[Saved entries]
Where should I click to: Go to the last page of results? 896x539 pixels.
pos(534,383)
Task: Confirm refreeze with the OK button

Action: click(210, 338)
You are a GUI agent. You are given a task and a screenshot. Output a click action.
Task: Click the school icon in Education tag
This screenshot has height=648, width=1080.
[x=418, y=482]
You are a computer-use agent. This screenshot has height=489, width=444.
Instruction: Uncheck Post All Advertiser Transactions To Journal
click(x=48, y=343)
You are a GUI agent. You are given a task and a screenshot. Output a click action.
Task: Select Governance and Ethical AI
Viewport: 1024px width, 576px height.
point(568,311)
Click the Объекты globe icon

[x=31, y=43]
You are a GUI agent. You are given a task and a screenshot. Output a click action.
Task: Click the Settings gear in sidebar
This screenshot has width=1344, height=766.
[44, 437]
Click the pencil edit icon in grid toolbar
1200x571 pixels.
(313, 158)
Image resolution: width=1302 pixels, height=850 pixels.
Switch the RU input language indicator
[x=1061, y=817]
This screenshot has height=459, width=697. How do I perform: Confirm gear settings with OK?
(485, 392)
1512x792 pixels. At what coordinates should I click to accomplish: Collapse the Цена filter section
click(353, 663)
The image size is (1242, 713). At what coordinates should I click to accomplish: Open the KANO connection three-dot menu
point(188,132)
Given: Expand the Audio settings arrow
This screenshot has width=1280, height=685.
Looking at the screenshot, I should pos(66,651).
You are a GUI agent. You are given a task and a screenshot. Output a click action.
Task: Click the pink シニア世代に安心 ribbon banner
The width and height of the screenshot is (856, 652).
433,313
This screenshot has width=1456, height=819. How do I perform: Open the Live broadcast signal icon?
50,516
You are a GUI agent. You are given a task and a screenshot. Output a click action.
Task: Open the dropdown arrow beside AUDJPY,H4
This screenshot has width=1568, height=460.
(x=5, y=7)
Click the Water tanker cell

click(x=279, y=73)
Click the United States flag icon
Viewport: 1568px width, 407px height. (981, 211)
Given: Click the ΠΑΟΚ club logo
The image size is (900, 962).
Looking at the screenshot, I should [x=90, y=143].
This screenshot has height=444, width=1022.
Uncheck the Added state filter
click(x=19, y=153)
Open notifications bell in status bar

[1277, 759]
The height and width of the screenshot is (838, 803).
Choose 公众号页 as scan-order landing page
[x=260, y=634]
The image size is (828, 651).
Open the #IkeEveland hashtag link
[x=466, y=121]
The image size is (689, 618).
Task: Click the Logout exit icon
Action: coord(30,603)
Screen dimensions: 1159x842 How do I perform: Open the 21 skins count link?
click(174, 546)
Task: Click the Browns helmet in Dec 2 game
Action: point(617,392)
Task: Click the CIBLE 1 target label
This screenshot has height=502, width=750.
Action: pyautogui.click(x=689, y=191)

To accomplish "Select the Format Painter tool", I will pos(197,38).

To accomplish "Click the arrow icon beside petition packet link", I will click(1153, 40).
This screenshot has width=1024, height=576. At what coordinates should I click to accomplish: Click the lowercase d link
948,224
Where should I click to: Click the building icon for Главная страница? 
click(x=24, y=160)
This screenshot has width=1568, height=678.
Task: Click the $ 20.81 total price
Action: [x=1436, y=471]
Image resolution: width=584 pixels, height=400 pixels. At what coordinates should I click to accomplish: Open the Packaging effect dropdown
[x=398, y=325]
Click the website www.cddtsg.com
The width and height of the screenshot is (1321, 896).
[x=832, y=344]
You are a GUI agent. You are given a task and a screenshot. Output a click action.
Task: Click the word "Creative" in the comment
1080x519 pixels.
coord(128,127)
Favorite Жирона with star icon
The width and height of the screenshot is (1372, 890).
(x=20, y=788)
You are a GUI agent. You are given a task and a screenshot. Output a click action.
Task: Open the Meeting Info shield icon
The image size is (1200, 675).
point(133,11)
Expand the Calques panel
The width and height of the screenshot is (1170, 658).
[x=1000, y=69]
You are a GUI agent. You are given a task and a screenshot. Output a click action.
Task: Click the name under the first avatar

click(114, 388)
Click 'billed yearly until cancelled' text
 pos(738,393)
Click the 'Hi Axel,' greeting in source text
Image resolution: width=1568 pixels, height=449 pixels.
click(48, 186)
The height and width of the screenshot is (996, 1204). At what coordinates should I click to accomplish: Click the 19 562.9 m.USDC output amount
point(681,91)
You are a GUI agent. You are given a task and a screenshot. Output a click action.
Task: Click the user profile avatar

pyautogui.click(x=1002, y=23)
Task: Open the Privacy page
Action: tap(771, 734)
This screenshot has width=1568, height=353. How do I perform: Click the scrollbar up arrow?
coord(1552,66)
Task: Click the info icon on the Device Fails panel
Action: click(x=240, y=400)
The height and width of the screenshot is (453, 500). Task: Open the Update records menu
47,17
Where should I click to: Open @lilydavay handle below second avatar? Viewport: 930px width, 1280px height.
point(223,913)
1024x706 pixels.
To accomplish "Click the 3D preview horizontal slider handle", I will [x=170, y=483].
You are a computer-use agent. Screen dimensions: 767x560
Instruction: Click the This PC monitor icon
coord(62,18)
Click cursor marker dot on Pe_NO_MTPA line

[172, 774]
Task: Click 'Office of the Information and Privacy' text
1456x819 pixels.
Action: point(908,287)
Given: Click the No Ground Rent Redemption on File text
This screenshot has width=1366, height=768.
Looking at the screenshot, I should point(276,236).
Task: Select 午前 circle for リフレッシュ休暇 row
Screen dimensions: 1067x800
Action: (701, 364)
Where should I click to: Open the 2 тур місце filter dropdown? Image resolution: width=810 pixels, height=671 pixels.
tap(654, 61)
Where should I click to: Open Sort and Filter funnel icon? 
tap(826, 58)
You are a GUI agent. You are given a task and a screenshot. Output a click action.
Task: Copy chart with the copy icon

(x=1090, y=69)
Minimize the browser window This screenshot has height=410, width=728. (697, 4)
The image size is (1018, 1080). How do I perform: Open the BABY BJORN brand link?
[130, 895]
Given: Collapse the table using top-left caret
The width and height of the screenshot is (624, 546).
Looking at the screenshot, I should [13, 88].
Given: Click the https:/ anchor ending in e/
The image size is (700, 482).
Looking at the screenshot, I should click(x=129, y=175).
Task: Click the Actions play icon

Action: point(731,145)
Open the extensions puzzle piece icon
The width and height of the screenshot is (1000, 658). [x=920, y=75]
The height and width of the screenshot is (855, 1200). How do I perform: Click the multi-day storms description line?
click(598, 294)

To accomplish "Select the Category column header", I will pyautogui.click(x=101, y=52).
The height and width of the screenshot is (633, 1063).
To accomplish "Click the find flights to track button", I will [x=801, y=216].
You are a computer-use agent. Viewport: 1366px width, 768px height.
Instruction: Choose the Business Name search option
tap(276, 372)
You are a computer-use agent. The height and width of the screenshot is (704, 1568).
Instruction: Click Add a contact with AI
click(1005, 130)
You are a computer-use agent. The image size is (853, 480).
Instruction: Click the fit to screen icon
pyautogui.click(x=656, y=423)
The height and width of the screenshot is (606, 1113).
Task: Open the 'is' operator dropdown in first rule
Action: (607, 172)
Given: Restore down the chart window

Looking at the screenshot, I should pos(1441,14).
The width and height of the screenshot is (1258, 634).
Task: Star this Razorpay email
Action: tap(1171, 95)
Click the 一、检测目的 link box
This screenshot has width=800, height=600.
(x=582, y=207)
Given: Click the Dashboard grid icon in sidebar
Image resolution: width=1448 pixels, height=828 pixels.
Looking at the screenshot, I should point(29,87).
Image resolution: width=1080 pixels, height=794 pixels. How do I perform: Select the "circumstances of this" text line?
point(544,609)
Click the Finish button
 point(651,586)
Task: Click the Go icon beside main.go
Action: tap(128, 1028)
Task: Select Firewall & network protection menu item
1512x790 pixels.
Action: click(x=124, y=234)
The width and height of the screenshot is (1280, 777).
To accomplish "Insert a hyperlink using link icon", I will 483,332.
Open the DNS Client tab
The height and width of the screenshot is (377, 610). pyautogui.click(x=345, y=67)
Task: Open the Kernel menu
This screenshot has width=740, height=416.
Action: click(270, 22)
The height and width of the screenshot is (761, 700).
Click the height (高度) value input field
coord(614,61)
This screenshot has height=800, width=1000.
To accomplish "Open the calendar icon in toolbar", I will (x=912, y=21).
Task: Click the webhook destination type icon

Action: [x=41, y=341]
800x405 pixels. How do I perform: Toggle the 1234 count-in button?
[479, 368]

→ WHAT TO PRODUCE: Reproduce the entries above exactly, but only the lines between the line holding "You are a computer-use agent. The height" and the line holding "You are a computer-use agent. The image", inclusive.

→ YOUR RESPONSE:
You are a computer-use agent. The height and width of the screenshot is (704, 1568).
Instruction: Click Add a contact with AI
click(1005, 130)
You are a computer-use agent. The image size is (853, 480).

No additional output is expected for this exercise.